The Utility of Sodium Channel Provocation in Unexplained Cardiac Arrest Survivors and Electrocardiographic Predictors of Ventricular Fibrillation Recurrence

Circ Arrhythm Electrophysiol. 2022 Dec;15(12):e011263. doi: 10.1161/CIRCEP.122.011263. Epub 2022 Nov 28.

Abstract

Background: The implications of a drug-induced type 1 Brugada ECG pattern following sodium channel blocker provocation (SCBP) are not fully understood.

Methods: Baseline clinical and ECG data were obtained from consecutive unexplained cardiac arrest survivors undergoing SCBP at 3 centers.
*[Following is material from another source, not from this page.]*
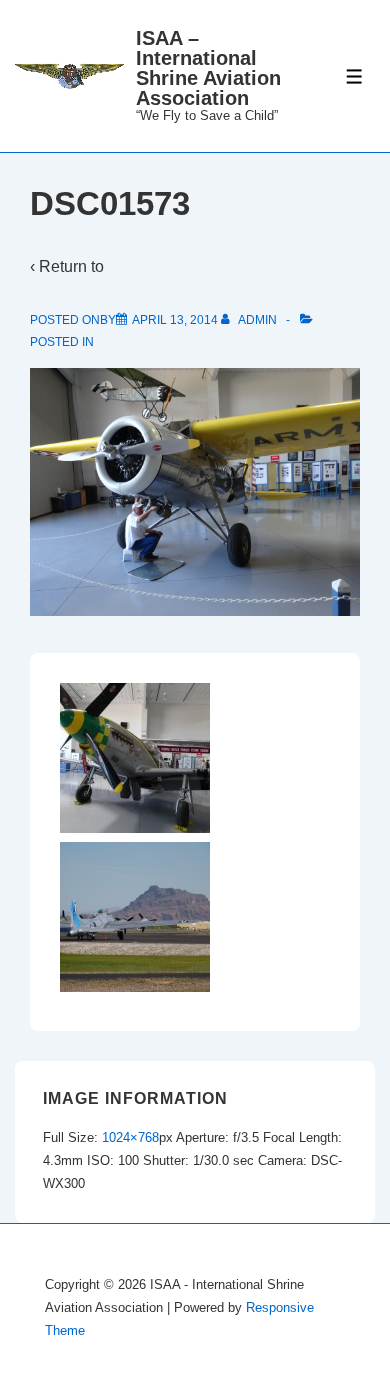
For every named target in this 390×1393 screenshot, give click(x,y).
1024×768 (130, 1137)
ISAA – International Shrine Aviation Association (208, 68)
A further 15 SCBP positive (SCBP+) unexplained cardiac arrest survivors were recruited from 3 additional centers to explore ventricular fibrillation recurrence.

Results: A total of 121 consecutive unexplained cardiac arrest survivors underwent SCBP. The yield of the drug-induced type 1 Brugada ECG pattern was 17%. A baseline type 2/3 Brugada pattern (T2/3BP) (adjusted odds ratio, 19.36 [2.74-136.61]; P=0.003) and PR interval (odds ratio, 1.03 [1.01-1.05] per ms; P=0.017) were independent predictors of SCBP+ response. A pathogenic SCN5A variant was identified in 36% of the SCBP+ group versus 0% in the SCBP- group (P<0.001). Amongst SCBP+ patients, a spontaneous type 1 Brugada pattern was identified in 19% during follow up and in 24% a type 1 Brugada pattern was identified in a relative. Prior syncope (adjusted hazard ratio, 3.83 [1.36-10.78]; P=0.011) and the presence of global early repolarization (hazard ratio, 7.91 [3.22-19.44]; P<0.001) were independent predictors of 5-year ventricular fibrillation recurrence. There was a nonsignificant trend toward greater 5-year ventricular fibrillation recurrence in the SCBP- group (23/95 [24%] versus 3/34 [9%]; P=0.055).

Conclusions: The yield of the drug-induced type 1 Brugada ECG pattern in consecutive unexplained cardiac arrest survivors undergoing SCBP is 17%. A baseline T2/3BP and PR interval were independent predictors of the drug-induced type 1 Brugada ECG pattern. Greater heritability of BrS phenotype in this group was evidenced by a greater prevalence of pathogenic SCN5A variants and relatives with a type 1 Brugada pattern. A history of prior syncope and the presence of global early repolarization were independent predictors of ventricular fibrillation recurrence.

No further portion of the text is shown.